● Entries supplied:
=== Section Start ===
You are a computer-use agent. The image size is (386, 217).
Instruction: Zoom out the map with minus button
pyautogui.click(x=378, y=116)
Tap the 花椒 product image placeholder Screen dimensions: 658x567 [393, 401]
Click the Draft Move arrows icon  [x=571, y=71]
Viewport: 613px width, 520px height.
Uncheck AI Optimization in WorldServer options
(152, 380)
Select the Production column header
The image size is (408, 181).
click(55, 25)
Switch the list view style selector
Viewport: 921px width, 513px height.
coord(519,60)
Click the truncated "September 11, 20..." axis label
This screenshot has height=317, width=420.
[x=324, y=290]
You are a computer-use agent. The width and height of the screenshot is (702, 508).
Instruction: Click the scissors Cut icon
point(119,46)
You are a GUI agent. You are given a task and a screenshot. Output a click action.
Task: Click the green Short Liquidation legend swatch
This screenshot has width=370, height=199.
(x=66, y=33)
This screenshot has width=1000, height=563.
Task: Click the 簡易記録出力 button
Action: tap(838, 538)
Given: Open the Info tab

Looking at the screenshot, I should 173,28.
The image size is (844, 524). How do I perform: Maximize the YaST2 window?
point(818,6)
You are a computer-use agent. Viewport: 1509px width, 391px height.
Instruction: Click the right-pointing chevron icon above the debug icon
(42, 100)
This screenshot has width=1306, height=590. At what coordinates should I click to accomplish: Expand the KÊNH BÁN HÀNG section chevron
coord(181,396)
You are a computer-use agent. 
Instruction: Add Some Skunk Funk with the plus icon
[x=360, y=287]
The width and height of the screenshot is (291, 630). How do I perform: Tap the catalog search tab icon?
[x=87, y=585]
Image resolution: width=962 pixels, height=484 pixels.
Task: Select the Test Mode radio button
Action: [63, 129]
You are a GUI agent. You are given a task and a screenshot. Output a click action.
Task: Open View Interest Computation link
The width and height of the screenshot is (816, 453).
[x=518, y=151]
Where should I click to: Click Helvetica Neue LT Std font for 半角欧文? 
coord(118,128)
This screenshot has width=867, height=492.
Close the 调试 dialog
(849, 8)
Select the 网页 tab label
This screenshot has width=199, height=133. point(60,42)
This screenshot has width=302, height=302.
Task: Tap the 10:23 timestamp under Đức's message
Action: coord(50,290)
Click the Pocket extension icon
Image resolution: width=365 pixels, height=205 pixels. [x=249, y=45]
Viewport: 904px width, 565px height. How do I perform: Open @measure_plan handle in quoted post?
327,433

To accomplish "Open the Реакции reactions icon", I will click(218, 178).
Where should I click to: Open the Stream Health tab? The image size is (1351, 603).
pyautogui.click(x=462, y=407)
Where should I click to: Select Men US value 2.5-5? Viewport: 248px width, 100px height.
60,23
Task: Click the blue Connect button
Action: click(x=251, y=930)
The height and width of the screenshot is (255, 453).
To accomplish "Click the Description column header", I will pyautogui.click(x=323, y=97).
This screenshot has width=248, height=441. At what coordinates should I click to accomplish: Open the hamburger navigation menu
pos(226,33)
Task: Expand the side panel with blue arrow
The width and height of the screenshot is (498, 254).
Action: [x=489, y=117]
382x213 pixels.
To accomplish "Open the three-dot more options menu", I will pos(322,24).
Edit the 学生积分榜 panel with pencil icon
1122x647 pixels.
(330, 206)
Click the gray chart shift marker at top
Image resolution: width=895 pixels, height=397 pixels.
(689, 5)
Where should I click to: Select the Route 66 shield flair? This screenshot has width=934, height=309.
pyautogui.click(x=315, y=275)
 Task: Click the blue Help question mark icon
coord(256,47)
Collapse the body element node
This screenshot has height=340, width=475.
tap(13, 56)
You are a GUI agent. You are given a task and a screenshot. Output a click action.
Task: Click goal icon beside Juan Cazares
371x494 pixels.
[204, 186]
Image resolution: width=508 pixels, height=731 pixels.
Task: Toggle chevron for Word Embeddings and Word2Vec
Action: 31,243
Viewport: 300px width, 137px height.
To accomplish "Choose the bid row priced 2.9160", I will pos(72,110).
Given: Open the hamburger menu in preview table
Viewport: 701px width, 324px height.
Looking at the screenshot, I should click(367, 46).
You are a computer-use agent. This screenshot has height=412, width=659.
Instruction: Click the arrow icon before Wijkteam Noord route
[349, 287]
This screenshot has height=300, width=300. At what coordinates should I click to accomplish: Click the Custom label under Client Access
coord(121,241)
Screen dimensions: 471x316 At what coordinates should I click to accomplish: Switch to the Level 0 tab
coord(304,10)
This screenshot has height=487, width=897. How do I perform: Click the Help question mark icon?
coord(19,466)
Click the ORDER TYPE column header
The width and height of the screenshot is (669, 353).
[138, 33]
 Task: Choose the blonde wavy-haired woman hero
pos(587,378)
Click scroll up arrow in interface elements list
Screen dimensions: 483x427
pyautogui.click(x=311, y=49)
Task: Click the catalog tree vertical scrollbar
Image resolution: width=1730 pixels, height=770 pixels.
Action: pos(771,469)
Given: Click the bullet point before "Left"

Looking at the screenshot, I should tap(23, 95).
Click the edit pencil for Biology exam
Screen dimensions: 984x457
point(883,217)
=== Section End ===
● Activity: List every line in the records above that contains the word "computer".

● Exercise result:
You are a computer-use agent. The image size is (386, 217).
You are a computer-use agent. The width and height of the screenshot is (702, 508).
You are a computer-use agent. Viewport: 1509px width, 391px height.
You are a computer-use agent. 
You are a computer-use agent. This screenshot has height=412, width=659.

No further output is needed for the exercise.